Male P. angusticeps in lateral (top left), oblique (top right), dorsal (middle) and inferior (bottom) views [Credit: Wits University] |
"Baboons are known to have co-existed with hominins at several fossil localities in East Africa and South Africa and they are sometimes even used as comparative models in human evolution," says Dr Christopher Gilbert (Hunter College, CUNY), lead author of the study published in the journal PLOS ONE.
The skull, found during excavations for A. sediba, confirms earlier suggestions that the fossil baboon species to which it belongs, Papio angusticeps, was in fact closely related to modern baboons, and quite possibly the earliest known members of the modern baboon species Papio hamadryas.
CT scans show UW 88-866 in oblique (left) and lateral (right) views [Credit: Wits University] |
"According to molecular clock studies, baboons are estimated to have diverged from their closest relatives by ~1.8 to 2.2 million years ago; however, until now, most fossil specimens known within this time range have been either too fragmentary to be definitive or too primitive to be confirmed as members of the living species Papio hamadryas," says Gilbert.
"The specimen from Malapa and our current analyses help to confirm the suggestion of previous researchers that P. angusticeps may, in fact, be an early population of P. hamadryas."
A comparison of morphology in UW 88-886 (left), P. angusticepts males (CO 100, center), and P. izodi males (TP 89-11-1, right) [Credit: Wits University] |
"If you placed a number of P. angusticeps specimens into a modern osteology collection, I don't think you'd be able pick them out as any different from those of modern baboons from East and South Africa," says Gilbert.
Furthermore, the estimated age of the specimen from Malapa, ~2.026-2.36 Ma, is in almost perfect agreement with molecular clock analyses for the initial appearance of modern baboons. Thus, the specimen at Malapa may help to solve the evolutionary origins of these highly successful animals and confirm the estimates of molecular studies.

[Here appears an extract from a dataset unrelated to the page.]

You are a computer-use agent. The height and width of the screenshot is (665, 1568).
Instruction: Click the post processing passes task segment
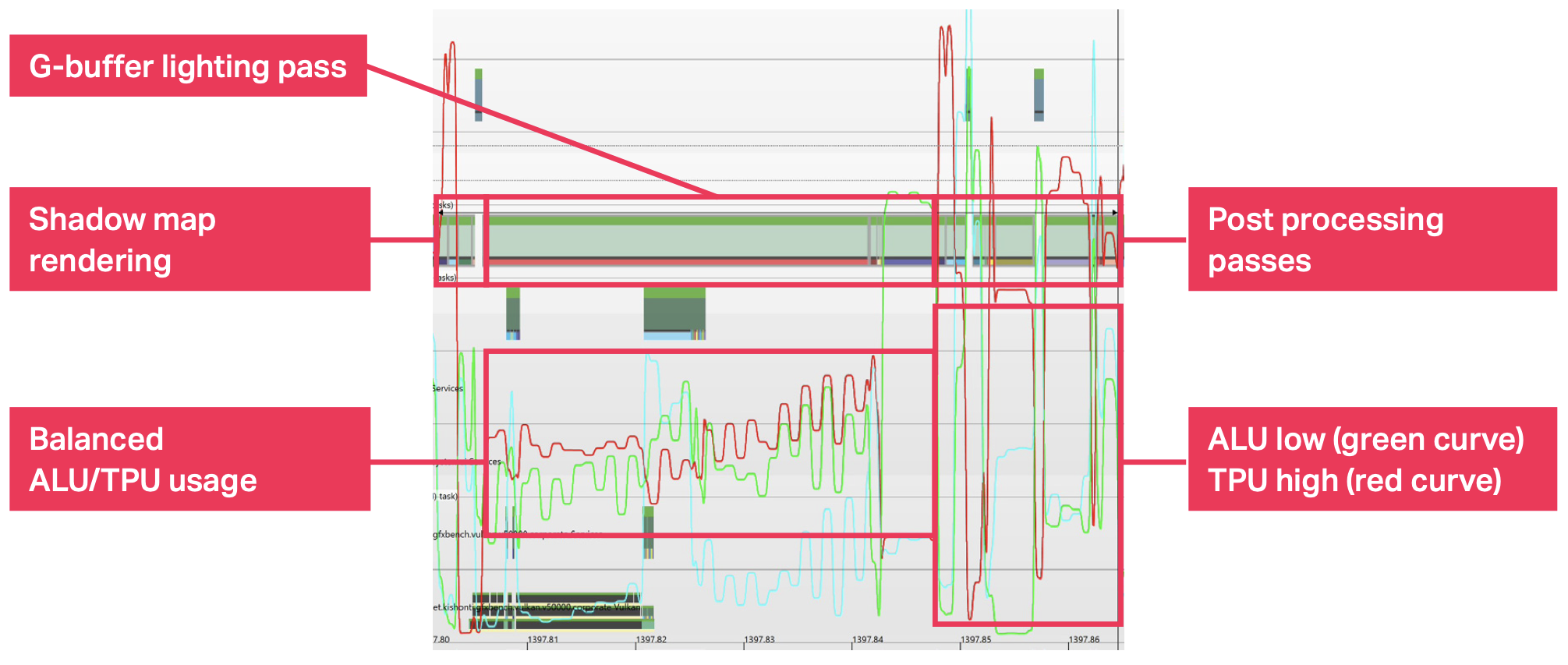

In addition, because monkeys are widely recognised as key time-sensitive elements in the fossil record, the fact that the Malapa P. angusticeps specimen is well-dated allows future studies to better estimate the age of fossil sites where the species is found. South African early hominin sites, in particular, may be able to achieve more accurate age estimates on the basis of these new findings.